Print each of the records below, leaving every word as it is.

--- Data Enclosed Below ---

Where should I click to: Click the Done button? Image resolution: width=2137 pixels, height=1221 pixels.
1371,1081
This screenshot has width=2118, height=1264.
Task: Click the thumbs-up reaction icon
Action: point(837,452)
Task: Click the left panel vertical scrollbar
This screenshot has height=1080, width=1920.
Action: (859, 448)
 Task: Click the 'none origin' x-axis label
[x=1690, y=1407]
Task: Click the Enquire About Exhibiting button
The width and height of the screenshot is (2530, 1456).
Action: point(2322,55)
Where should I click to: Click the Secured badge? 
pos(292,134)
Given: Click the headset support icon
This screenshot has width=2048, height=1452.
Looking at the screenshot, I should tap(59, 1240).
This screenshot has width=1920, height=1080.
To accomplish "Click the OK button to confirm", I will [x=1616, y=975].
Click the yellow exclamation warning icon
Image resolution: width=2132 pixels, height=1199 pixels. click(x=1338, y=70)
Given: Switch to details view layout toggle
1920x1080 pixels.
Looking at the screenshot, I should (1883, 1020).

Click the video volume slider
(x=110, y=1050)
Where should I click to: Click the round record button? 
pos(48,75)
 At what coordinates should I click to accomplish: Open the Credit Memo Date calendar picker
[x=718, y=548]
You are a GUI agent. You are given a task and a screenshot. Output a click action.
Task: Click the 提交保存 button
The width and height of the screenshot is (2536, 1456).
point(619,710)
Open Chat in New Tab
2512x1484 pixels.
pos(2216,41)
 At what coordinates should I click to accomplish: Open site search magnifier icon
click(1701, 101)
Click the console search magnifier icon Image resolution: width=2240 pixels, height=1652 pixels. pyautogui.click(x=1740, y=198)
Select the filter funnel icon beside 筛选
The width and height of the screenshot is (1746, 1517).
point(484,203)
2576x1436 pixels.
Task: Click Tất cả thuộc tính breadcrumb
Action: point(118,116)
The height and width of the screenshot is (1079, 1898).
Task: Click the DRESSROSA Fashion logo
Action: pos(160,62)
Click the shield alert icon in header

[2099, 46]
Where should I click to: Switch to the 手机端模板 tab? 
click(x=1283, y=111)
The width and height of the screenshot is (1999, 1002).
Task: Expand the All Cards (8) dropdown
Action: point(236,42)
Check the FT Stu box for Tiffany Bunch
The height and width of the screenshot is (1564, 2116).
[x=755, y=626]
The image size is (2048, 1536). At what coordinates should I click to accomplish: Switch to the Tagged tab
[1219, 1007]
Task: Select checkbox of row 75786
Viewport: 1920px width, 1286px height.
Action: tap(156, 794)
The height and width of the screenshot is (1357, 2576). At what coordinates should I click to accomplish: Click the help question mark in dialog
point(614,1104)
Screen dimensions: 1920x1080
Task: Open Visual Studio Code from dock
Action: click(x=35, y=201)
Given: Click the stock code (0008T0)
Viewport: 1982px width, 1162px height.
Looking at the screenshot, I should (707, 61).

--- End of Enclosed Data ---

__Exercise solution__:
Where should I click to: Click the Done button? Image resolution: width=2137 pixels, height=1221 pixels.
1371,1081
This screenshot has width=2118, height=1264.
Task: Click the thumbs-up reaction icon
Action: point(837,452)
Task: Click the left panel vertical scrollbar
This screenshot has height=1080, width=1920.
Action: (859, 448)
 Task: Click the 'none origin' x-axis label
[x=1690, y=1407]
Task: Click the Enquire About Exhibiting button
The width and height of the screenshot is (2530, 1456).
Action: point(2322,55)
Where should I click to: Click the Secured badge? 
pos(292,134)
Given: Click the headset support icon
This screenshot has width=2048, height=1452.
Looking at the screenshot, I should tap(59, 1240).
This screenshot has width=1920, height=1080.
To accomplish "Click the OK button to confirm", I will [x=1616, y=975].
Click the yellow exclamation warning icon
Image resolution: width=2132 pixels, height=1199 pixels. click(x=1338, y=70)
Given: Switch to details view layout toggle
1920x1080 pixels.
Looking at the screenshot, I should (1883, 1020).

Click the video volume slider
(x=110, y=1050)
Where should I click to: Click the round record button? 
pos(48,75)
 At what coordinates should I click to accomplish: Open the Credit Memo Date calendar picker
[x=718, y=548]
You are a GUI agent. You are given a task and a screenshot. Output a click action.
Task: Click the 提交保存 button
The width and height of the screenshot is (2536, 1456).
point(619,710)
Open Chat in New Tab
2512x1484 pixels.
pos(2216,41)
 At what coordinates should I click to accomplish: Open site search magnifier icon
click(1701, 101)
Click the console search magnifier icon Image resolution: width=2240 pixels, height=1652 pixels. pyautogui.click(x=1740, y=198)
Select the filter funnel icon beside 筛选
The width and height of the screenshot is (1746, 1517).
point(484,203)
2576x1436 pixels.
Task: Click Tất cả thuộc tính breadcrumb
Action: point(118,116)
The height and width of the screenshot is (1079, 1898).
Task: Click the DRESSROSA Fashion logo
Action: pos(160,62)
Click the shield alert icon in header

[2099, 46]
Where should I click to: Switch to the 手机端模板 tab? 
click(x=1283, y=111)
The width and height of the screenshot is (1999, 1002).
Task: Expand the All Cards (8) dropdown
Action: point(236,42)
Check the FT Stu box for Tiffany Bunch
The height and width of the screenshot is (1564, 2116).
[x=755, y=626]
The image size is (2048, 1536). At what coordinates should I click to accomplish: Switch to the Tagged tab
[1219, 1007]
Task: Select checkbox of row 75786
Viewport: 1920px width, 1286px height.
Action: tap(156, 794)
The height and width of the screenshot is (1357, 2576). At what coordinates should I click to accomplish: Click the help question mark in dialog
point(614,1104)
Screen dimensions: 1920x1080
Task: Open Visual Studio Code from dock
Action: click(x=35, y=201)
Given: Click the stock code (0008T0)
Viewport: 1982px width, 1162px height.
Looking at the screenshot, I should (707, 61).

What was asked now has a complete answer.